If a contact develops COVID-19 symptoms like a cough, fever or shortness of breath, Cecil and Hoskins work to arrange for them to be tested somewhere. The nurses also go through the process of finding out with whom the contact has been in contact over the past 48 hours and reach out to them.

Baker said getting to that level — the “contacts of contacts” — is rare.

Cecil and Hoskins are also able to point patients and contacts toward services like grocery delivery and other resources if they live alone or no one in their residence is able to leave.

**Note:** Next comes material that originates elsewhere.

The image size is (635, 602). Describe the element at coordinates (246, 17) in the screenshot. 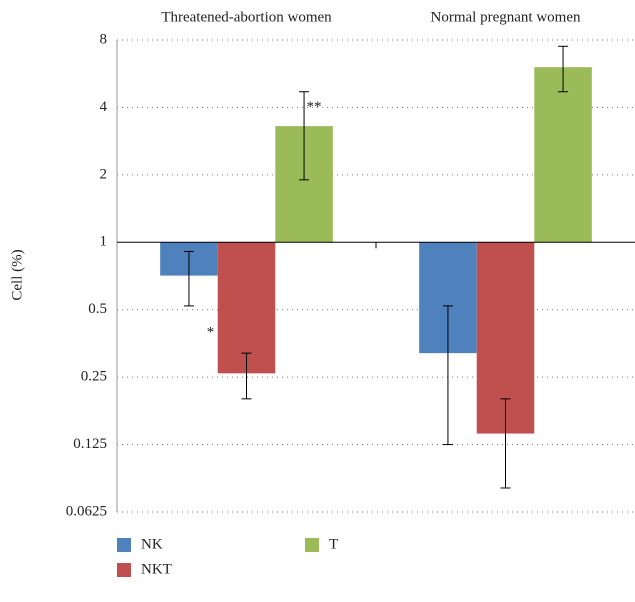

When a Greenfield Intermediate School teacher tested positive for COVID-19 in March, school nurses helped the health department with contact tracing. Outside of that, however, Cecil and Hoskins have been tackling it themselves.

Hoskins said when the health department receives word of a positive case, it often only comes with a name. Baker assists the nurses by looking up patients’ addresses to ensure they live in Hancock County.

Contact tracing currently takes up all of Cecil’s and Hoskins’ work time, and even extends into Saturdays and Sundays.

“You can’t just let people run around not in quarantine because it’s the weekend,” Cecil said. “We have to get to them as soon as we can.”

She views it as a calling.

“This is our job,” Cecil said. “This is what we’re made for.”

The patients’ and contacts’ appreciation for easing their fears also helps get her through the challenges, she continued.

“It’s just those little things,” she said. “Even though your ear is sore from being on the phone all day and you’re writing notes, when they repeatedly tell you, ‘I appreciate you so much,’ that’s what makes you keep going.”

Hoskins agreed.

“It makes you feel like you’ve done something to help that person, but you also feel like you’ve done something for the community, and that’s what public health is about,” she said.

Baker is confident their efforts have been effective.

“At least locally I think we’ve been fairly successful at helping slow things down,” she said. “I don’t know if you can necessarily pinpoint that directly to contact tracing or the quarantine or stay-at-home order, but all of those pieces of the puzzle come together and they add up to hopefully not overwhelming the health care system.”

Once the state reduces social distancing restrictions, positive cases occurring after that point will come with more contacts to trace, Hoskins said.

“Right now everybody’s fairly limited to home and maybe a grocery store trip,” she said. “…But once those bans are lifted, the contact tracing is going to be more involved. It’s going to be a bigger process.”

But she’s confident she and Cecil will be able to rise to the challenge.

“We have a strong enough drive for the community that we’ll take care of it,” she said. “We’ll handle it. It doesn’t matter how long it takes; we’re going to take care of the community.”